In the context of an FP&A use case, we're trying to evaluate whether to use switchover or just build a system module to dictate where the forecast begins and the actuals end. Would love to hear about pros and cons of both approaches. Here's what I have so far:
Pros of using native switchover:
1) Ability to use formula scope, thereby allowing for a formula to work for actuals and then allow for direct data input for forecasted months.
Cons of using native switchover:
1) Potential for reducing size of model by removing "Actual" version altogether.
Any more insight/preferences/best practices would be appreciated here.
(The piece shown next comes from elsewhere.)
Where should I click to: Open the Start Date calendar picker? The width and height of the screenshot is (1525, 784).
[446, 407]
Funny, I got asked this exact question this morning...Here are some thoughts, but every case is different even if they are the same "use case". It depends on the requirements and how the model will be used. With that said, here are some of my Pros and Cons:
Pros (to use Native Versions):
formula scope - you nailed this one
line items mixing version is actually cheaper at the cell level (Actuals don't take up cells because they have already been calculated)
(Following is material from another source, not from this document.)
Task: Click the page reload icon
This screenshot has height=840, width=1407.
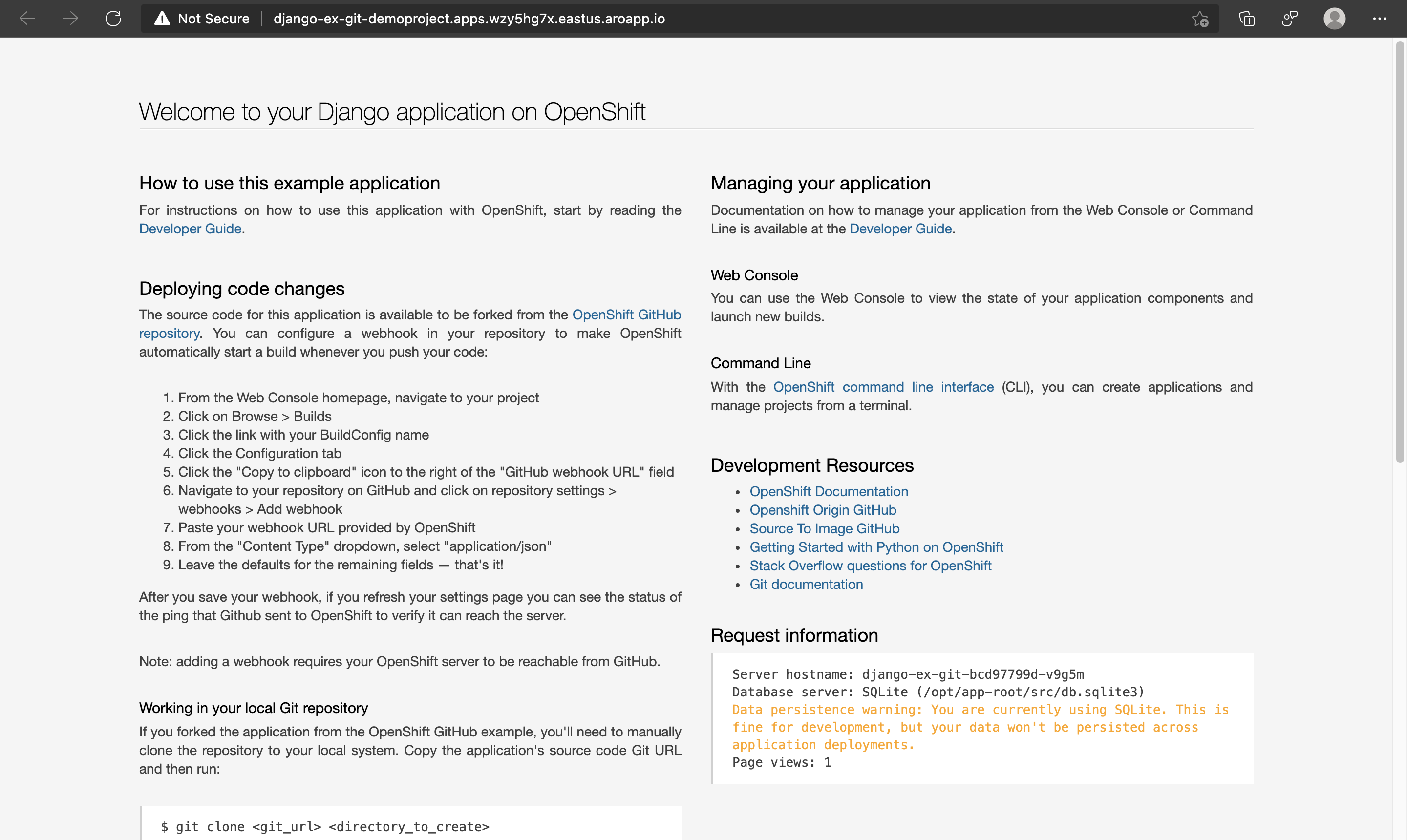Action: tap(113, 18)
you can store larger amounts (at the cell level) with Native Versions than customer versions because of the way the data is stored at the disk level (Native Time x Native Versions x Custom Lists)
some formulas will be easier to right (no crazy IF THEN ELSE statements) to get the correct version
you can use PreviousVersion(), NextVersion(), and ActualVersion()
Selects will have to be used, no lookups
it may perform better
you can use subsets with a Custom Version list
you have to use actions or nasty formulas to pull the consolidated data into a module
You can use the custom versions as list formatted line item
Lookups can be used
It may perform better depending on the number of versions
Thanks Rob. Very helpful. The initial consideration was to still use versions but just not use switchover, however you bring up a good point: maybe we shouldn't use versions at all. I think it comes down to how much we value the ability to use version subsets. Appreciate the insight.